● **Tarea 1**:
En el texto sobre las epidemias, ¿por qué se llamó «gripe española» a la pandemia de 1918?
● **Tarea 2**:
Retoma el texto sobre las epidemias y sigue escribiéndolo a partir de su última oración.

● **Fragmento de la página**:
^^^^

Sobre la cabeza del atribulado ciudadano, acosado por la ubicuidad del coronavirus, cuelga la espada de Damocles. El cliché gana altura si se toma en cuenta que la espada original colgaba de un único pelo de la crin de un caballo.
Las epidemias definen una época; Andrés Henestrosa, por ejemplo, nos cuenta en Retrato de mi madre, para darnos una idea de la edad de la señora, que “al ocurrir el cólera del 83, era ya grandecita”.
El escritor catalán Josep Pla comienza El quadern gris, su diario que es también su obra maestra, con esta línea: “Como hay tanta gripe han tenido que clausurar la universidad”. Pla escribió esto en marzo de 1918, sin saber que estaban ya en la primera oleada de aquella pandemia conocida como gripe española. Se llamó así no porque se originara en España, sino porque fueron los periódicos de este país los únicos que informaban de la pandemia, pues el resto de los países del entorno estaban peleando en la Primera Guerra Mundial.
Aquella pandemia tuvo su primera oleada al principio de 1918, como la nuestra, pero nadie tomó medidas porque la confundieron con la temporada de gripe anual; en otoño llegó un segundo brote devastador que mató entre 50 y 100 millones de personas en todo el mundo, en una franja de edad que iba de los 20 a los 40 años. Aquella pandemia destruyó el futuro, mientras que la nuestra, que lleva alrededor de 300 mil muertos, se ensaña con los mayores, con el pasado.

^^^^

● **Datos proporcionados**:
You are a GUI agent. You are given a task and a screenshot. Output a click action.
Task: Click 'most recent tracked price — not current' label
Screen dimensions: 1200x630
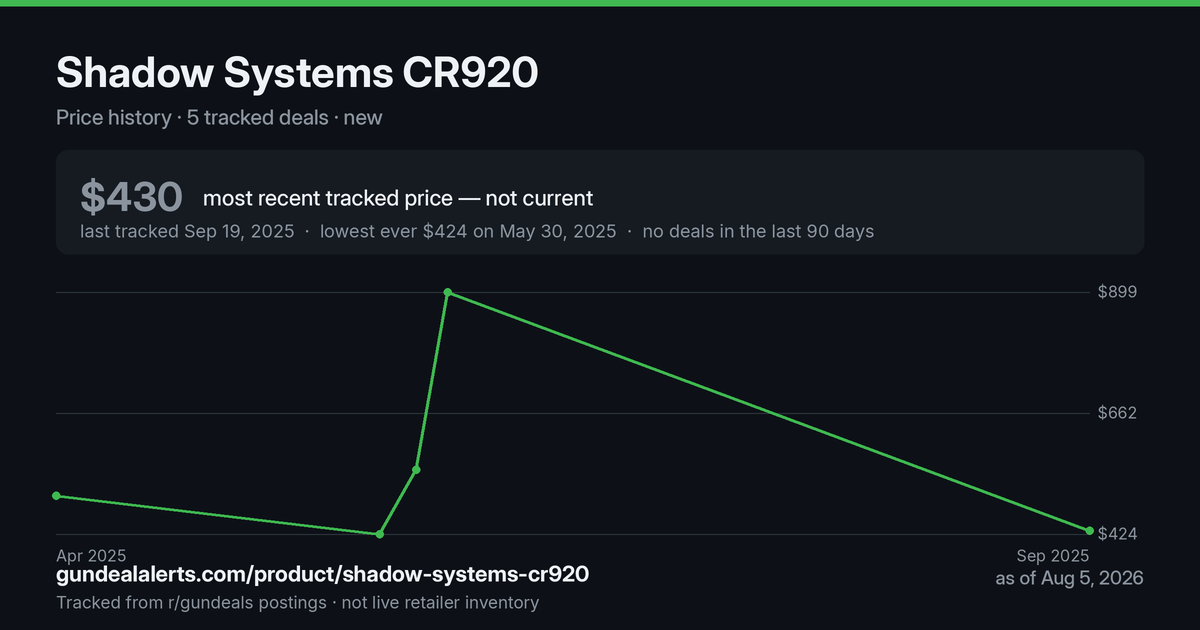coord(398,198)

^^^^

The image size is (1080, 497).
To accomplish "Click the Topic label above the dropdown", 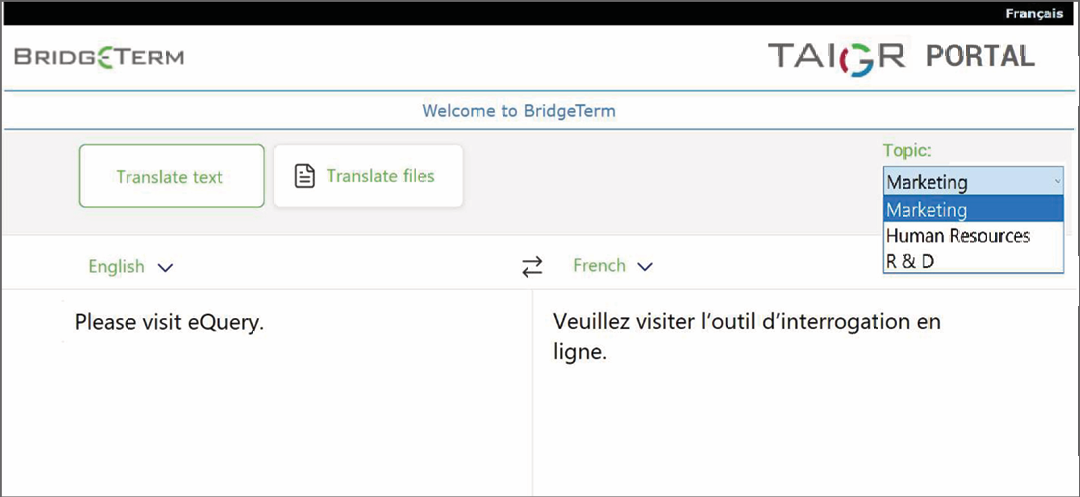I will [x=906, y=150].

^^^^

● **Respuesta del ejercicio 1**:
Porque los periódicos de España fueron los únicos que informaban de la pandemia, ya que los demás países del entorno estaban peleando en la Primera Guerra Mundial.

● **Respuesta del ejercicio 2**:
Aquella gripe se originó en Estados Unidos, que fue también el país con más muertos, en un campamento militar donde los soldados se preparaban para integrarse al bando de los Aliados. La gripe se expandió, se reconcentró en los barcos militares y desembarcó, con el casi millón y medio de soldados que fueron enviados, en la costa francesa.
A diferencia de la gripe española, nuestra pandemia está siendo contenida desde el primer brote y, aunque no se trata del mismo bicho, cabría esperar que el esfuerzo de hoy atenuará un probable rebrote, y que la espada no cuelgue de un pelo, sino de algo más consistente.